All parties commenting on franchise renewal agree that the Commission should not try to adopt comprehensive policies and principles at this time.36 Two parties, however, suggest the Commission consider specific timing for its adoption of renewal policies and principles. These parties' concern is that "Video providers should have sufficient time to evaluate renewal requirements and the opportunity to ensure compliance with whatever renewal rules are adopted." SureWest TeleVideo, Opening Comments at p. 6, recommends renewal rules be in place at least a year before the expiration of the initial grants of franchises (in other words, by 2016). Id. Small LECs recommend the rules be in place still earlier, at least three years before expiration of the first state franchises (i.e., by 2014); they further recommend that the Commission automatically extend a franchise on a day-for-day-basis if the holder does not have the benefit of a full three years' operation with knowledge of the adopted renewal requirements prior to renewal. Small LECs, Opening Comments at pp. 5-6. AT&T California believes the Commission should adopt renewal rules "a reasonable time" before current franchises expire. AT&T California, Reply Comments at p. 5.

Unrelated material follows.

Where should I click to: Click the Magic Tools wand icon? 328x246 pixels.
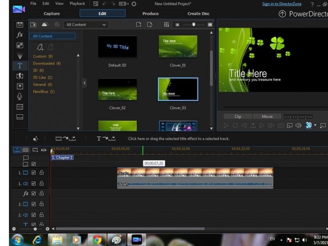(x=35, y=139)
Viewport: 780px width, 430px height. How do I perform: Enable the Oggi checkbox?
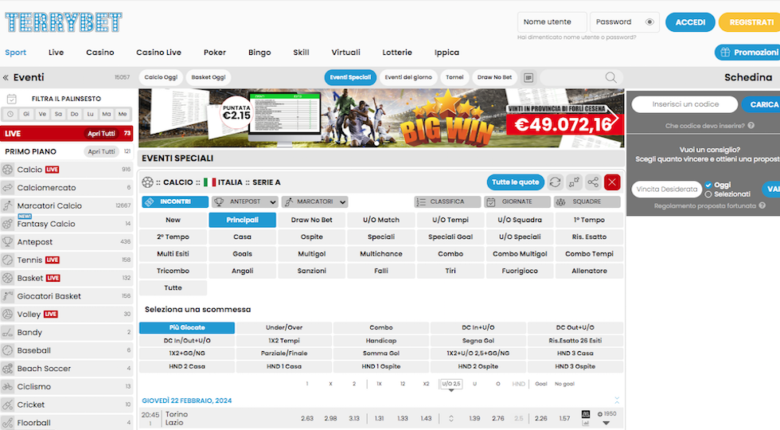point(708,186)
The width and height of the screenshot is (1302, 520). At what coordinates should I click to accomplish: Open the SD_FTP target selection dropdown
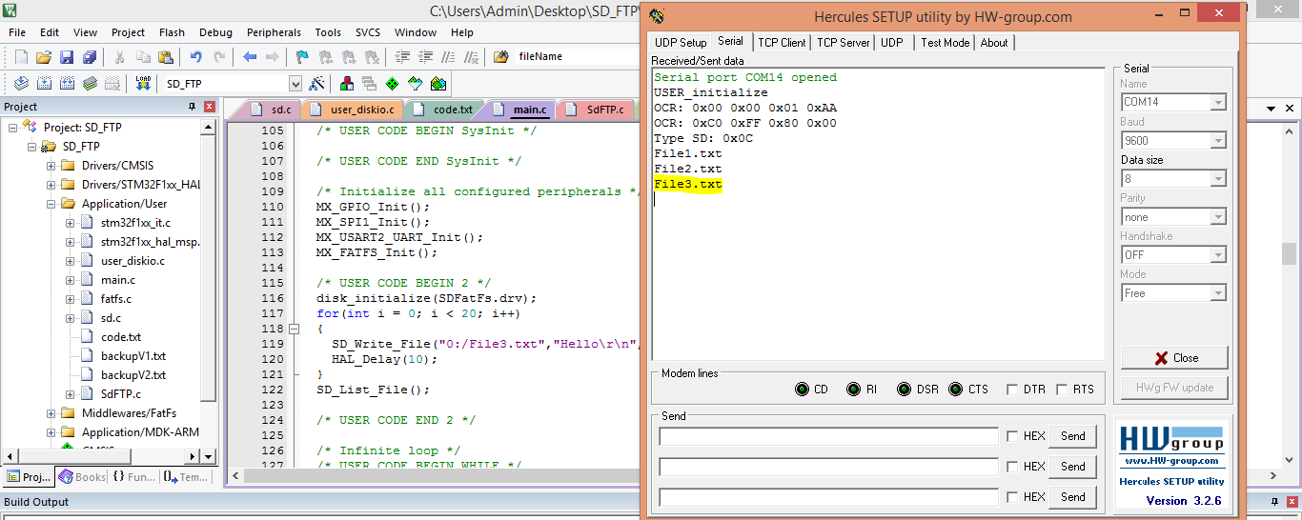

We agree that we should adopt renewal rules a reasonable time before current state franchises begin to expire in 2017. Unfortunately, we cannot be certain about when this Commission will be in a position to adopt a comprehensive set of renewal policies and principles. We depend, in large part, on the actions of state and federal legislators. Those actions are beyond our control.

There are two actions we can take now to ensure timely policymaking by the Commission regarding state video franchise renewals. First, we will endorse the Commission's opening a rulemaking no later than April 2011, or such earlier time as the matter may be deemed ripe, to adopt principles and policies regarding state video franchise renewals. Second, we remind the parties that any interested person, under Pub. Util. Code § 1708.5(f), may petition the Commission at any time to adopt a regulation pertaining state video franchise renewals. We will direct that the petition cite this decision and discuss with specificity the developments, such as changes of law or other occurrences, that cause the renewal issues to be ripe for determination by the Commission.

36 AT&T California, Opening Comments at p. 4 and Reply Comments at p. 5; Small LECs, Opening Comments at pp. 5-6; CCTA, Opening Comments at p. 8; SureWest TeleVideo, Opening Comments at p. 6; Verizon California Inc., Opening Comments at p. 7.